The following QueryBuilder can be used to build the final query and use it in the postgres client:
As an example, it is possible to build a simple query for the first request of the full harvest (SRS + Inventory):
QueryBuilder.build("fs09000000", null, null, null, null, true, false, 500);
And it produces the following result:
SELECT * FROM fs09000000_mod_oai_pmh.get_instances_with_marc_records inst ORDER BY instance_id LIMIT 500;
Query plan with expected execution time for the query above:
"QUERY PLAN" "Limit (cost=1.68..4126.70 rows=500 width=1855) (actual time=0.101..20.346 rows=500 loops=1)" " -> Merge Left Join (cost=1.68..81641211.99 rows=9895867 width=1855) (actual time=0.100..20.287 rows=500 loops=1)" " Merge Cond: (instance.id = records_lb.external_id)" " -> Index Scan using instance_pkey on instance (cost=0.56..20732654.49 rows=9895867 width=658) (actual time=0.018..0.472 rows=483 loops=1)" " -> Materialize (cost=1.12..61684767.10 rows=10284082 width=1171) (actual time=0.027..3.798 rows=487 loops=1)" " -> Nested Loop Left Join (cost=1.12..61659056.89 rows=10284082 width=1171) (actual time=0.025..3.479 rows=487 loops=1)" " -> Index Scan using idx_records_external_id on records_lb (cost=0.56..17183135.30 rows=10284082 width=33) (actual time=0.014..0.569 rows=487 loops=1)" " -> Index Scan using marc_records_lb_pkey on marc_records_lb (cost=0.56..4.32 rows=1 width=1170) (actual time=0.005..0.005 rows=1 loops=487)" " Index Cond: (id = records_lb.id)" "Planning Time: 0.784 ms" "Execution Time: 20.413 ms"

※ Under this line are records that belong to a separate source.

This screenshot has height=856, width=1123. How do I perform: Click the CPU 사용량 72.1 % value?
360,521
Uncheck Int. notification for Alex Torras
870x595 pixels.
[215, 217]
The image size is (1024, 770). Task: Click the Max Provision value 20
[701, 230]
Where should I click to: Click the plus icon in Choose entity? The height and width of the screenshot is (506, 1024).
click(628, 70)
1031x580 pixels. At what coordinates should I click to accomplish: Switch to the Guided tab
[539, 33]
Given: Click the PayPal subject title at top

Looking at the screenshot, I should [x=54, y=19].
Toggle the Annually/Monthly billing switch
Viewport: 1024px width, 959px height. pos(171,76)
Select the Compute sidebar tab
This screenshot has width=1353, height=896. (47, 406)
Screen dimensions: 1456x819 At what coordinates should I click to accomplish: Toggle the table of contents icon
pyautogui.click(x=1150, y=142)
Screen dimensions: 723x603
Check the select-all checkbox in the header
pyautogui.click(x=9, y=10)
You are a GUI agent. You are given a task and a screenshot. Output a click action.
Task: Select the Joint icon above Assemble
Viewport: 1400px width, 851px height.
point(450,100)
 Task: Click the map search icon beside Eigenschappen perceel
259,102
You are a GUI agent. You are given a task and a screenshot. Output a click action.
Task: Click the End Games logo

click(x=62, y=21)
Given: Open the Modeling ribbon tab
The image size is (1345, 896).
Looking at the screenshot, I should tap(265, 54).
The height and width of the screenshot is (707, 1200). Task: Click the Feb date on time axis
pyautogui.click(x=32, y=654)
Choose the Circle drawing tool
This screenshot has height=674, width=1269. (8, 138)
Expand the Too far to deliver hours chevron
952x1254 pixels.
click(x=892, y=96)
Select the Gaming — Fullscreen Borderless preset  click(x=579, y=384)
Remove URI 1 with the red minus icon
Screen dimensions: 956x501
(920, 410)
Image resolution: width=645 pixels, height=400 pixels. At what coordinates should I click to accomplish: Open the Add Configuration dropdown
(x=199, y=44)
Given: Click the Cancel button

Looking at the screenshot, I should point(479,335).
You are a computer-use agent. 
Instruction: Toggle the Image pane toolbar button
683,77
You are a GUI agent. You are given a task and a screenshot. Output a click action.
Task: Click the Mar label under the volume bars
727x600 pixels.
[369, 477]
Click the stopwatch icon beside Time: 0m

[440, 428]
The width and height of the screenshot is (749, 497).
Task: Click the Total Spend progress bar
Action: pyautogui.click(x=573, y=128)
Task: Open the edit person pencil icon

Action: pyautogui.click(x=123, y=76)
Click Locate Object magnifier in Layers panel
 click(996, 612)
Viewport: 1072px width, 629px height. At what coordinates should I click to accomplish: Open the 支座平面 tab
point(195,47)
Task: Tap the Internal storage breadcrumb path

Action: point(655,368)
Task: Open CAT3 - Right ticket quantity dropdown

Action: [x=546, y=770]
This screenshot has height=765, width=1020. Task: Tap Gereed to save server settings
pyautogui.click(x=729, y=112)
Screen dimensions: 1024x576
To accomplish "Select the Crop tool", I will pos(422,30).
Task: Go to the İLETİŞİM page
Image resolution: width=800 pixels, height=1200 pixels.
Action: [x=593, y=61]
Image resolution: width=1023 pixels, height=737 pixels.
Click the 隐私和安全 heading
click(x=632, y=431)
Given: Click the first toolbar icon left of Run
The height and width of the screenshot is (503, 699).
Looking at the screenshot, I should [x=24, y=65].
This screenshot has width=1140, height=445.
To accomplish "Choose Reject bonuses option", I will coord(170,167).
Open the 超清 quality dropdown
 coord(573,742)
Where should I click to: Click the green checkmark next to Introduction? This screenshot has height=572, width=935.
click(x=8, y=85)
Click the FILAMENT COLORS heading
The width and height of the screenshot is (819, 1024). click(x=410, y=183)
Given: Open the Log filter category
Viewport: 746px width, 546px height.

And actual execution time when running the query against folio-perf-folijet environment with more than 8 millions records:
After that, it is possible to check a second query with using last instance id from the previous one (00031ff5-4bd7-44fa-a7bb-da30266affae):
In this case, QueryBuilder can be used in the following way:
QueryBuilder.build("fs09000000", UUID.fromString("00031ff5-4bd7-44fa-a7bb-da30266affae"), null, null, null, true, false, 500)
And it produces the next output:
SELECT * FROM fs09000000_mod_oai_pmh.get_instances_with_marc_records inst WHERE inst.instance_id > '00031ff5-4bd7-44fa-a7bb-da30266affae'::uuid ORDER BY instance_id LIMIT 500;
And query plan for the request above is the following:
"QUERY PLAN" "Limit (cost=1.68..4143.30 rows=500 width=1855) (actual time=3.342..20.897 rows=500 loops=1)" " -> Merge Left Join (cost=1.68..81560067.65 rows=9846387 width=1855) (actual time=3.340..20.843 rows=500 loops=1)" " Merge Cond: (instance.id = records_lb.external_id)" " -> Index Scan using instance_pkey on instance (cost=0.56..20665233.15 rows=9846387 width=658) (actual time=0.017..0.445 rows=480 loops=1)" " Index Cond: (id > '00031ff5-4bd7-44fa-a7bb-da30266affae'::uuid)" " -> Materialize (cost=1.12..61684767.10 rows=10284082 width=1171) (actual time=0.029..6.470 rows=983 loops=1)" " -> Nested Loop Left Join (cost=1.12..61659056.89 rows=10284082 width=1171) (actual time=0.026..5.951 rows=983 loops=1)" " -> Index Scan using idx_records_external_id on records_lb (cost=0.56..17183135.30 rows=10284082 width=33) (actual time=0.015..0.962 rows=983 loops=1)" " -> Index Scan using marc_records_lb_pkey on marc_records_lb (cost=0.56..4.32 rows=1 width=1170) (actual time=0.004..0.004 rows=1 loops=983)" " Index Cond: (id = records_lb.id)" "Planning Time: 0.677 ms" "Execution Time: 20.961 ms"
And actual execution time when running the query against folio-perf-folijet environment with more than 8 millions records:
As you can see above, there is no significant differenct between the performance of the first (without last instance id) and second (with last instance id) queries and both of them are produced result during the 2-3 seconds for 500 max records per response. Such result can be considered as appropriate.